Wisconsin Gov. Scott Walker suggested Saturday that Ted Cruz's success in outmaneuvering GOP front-runner Donald Trump in internal battles for Republican convention delegates makes him a stronger candidate in fall battleground states like Florida and Ohio.
"If you want to defeat Hillary Clinton, you need to have somebody who has an organization," Walker told reporters at a bear hunters convention in this small central Wisconsin town, a few hours before Trump was scheduled to arrive for a rally.
In a clear reference to Trump's trouble matching Cruz in the arcane but potentially decisive fights among party insiders for delegates, Walker said, "When you start to see some of the weaknesses of some of the campaigns that really don't have real strong grass-roots organizations – that's what it takes to win in a state like Wisconsin."
In Wisconsin, Ohio and other states with a history of close presidential votes, an army of volunteers knocking on neighbors' doors and getting people to the polls is crucial, the two-term Republican governor argued.
Walker, who survived a costly recall election in 2012 and was reelected two years later, has put his substantial political operation to work for Cruz in Wisconsin's GOP presidential primary on Tuesday.
A Marquette University Law School poll released this week found Trump running 10 percentage points behind the Texas senator.
A Wisconsin loss for Trump would embolden Republican forces trying to stop the New York billionaire from winning the 1,237 delegates he needs to capture the GOP nomination without a contested party convention in Cleveland in July.
Barry Bennett, a Trump campaign senior advisor, used an epithet to dismiss Walker's remarks as unfounded.
"Our organization has produced 2 million more votes than anybody else's," he said, referring to the once-crowded Republican field.
Trump currently has 736 delegates, compared with 463 for Cruz and 143 for Ohio Gov. John Kasich.
But in some states where Trump won a primary or caucus vote, he could face a threat if he doesn't win the nomination on the first ballot.

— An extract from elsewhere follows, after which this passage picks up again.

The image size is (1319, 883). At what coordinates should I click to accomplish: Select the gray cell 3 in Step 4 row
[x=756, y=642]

In those states, delegates who must vote for him on the convention's first nomination ballot can abandon him and back Cruz or another candidate on subsequent ballots.

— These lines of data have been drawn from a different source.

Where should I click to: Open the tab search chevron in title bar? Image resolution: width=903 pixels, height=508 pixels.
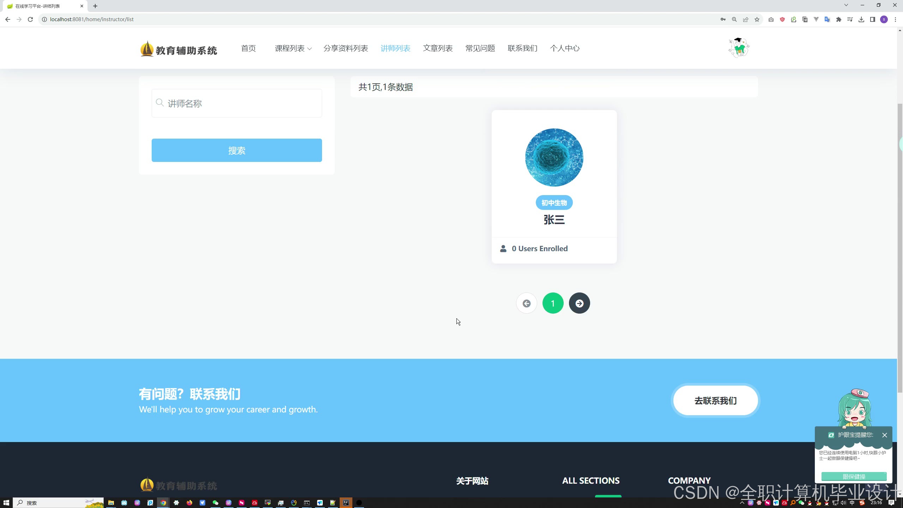(x=846, y=5)
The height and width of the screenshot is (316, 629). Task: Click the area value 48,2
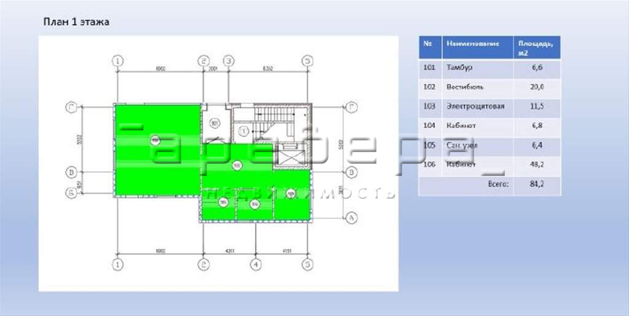[537, 164]
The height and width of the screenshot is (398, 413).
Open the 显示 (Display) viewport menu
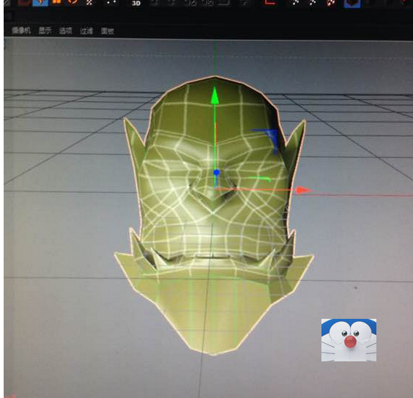tap(45, 31)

"Even if it's on the second ballot, I think Ted Cruz is in an excellent position to obtain the 1,237 delegate votes that are required," Walker said.
In Milwaukee on Tuesday, Trump voiced frustration that although he won the Louisiana primary, he might wind up with fewer delegates than Cruz, whose local troops prevailed in an obscure committee brawl.
"I call it bad politics," Trump told CNN. "When somebody goes in and wins the election and gets less delegates than the guy that lost, I don't think that's right."
In Tennessee, another state that Trump won, his loyalists were fighting at a party gathering Saturday to block a committee of insiders from appointing convention delegates who would not be loyal to Trump after their first vote.
Dan Scavino, Trump's social media director, circulated a flier on Twitter, saying: "We won the votes. They are trying to steal them."
Bennett, the campaign advisor, said members of Tennessee's GOP establishment had "locked themselves in a private room" as Trump supporters were insisting the candidate should be able to choose his own delegates.
"We want true Trump supporters as our delegates," he said.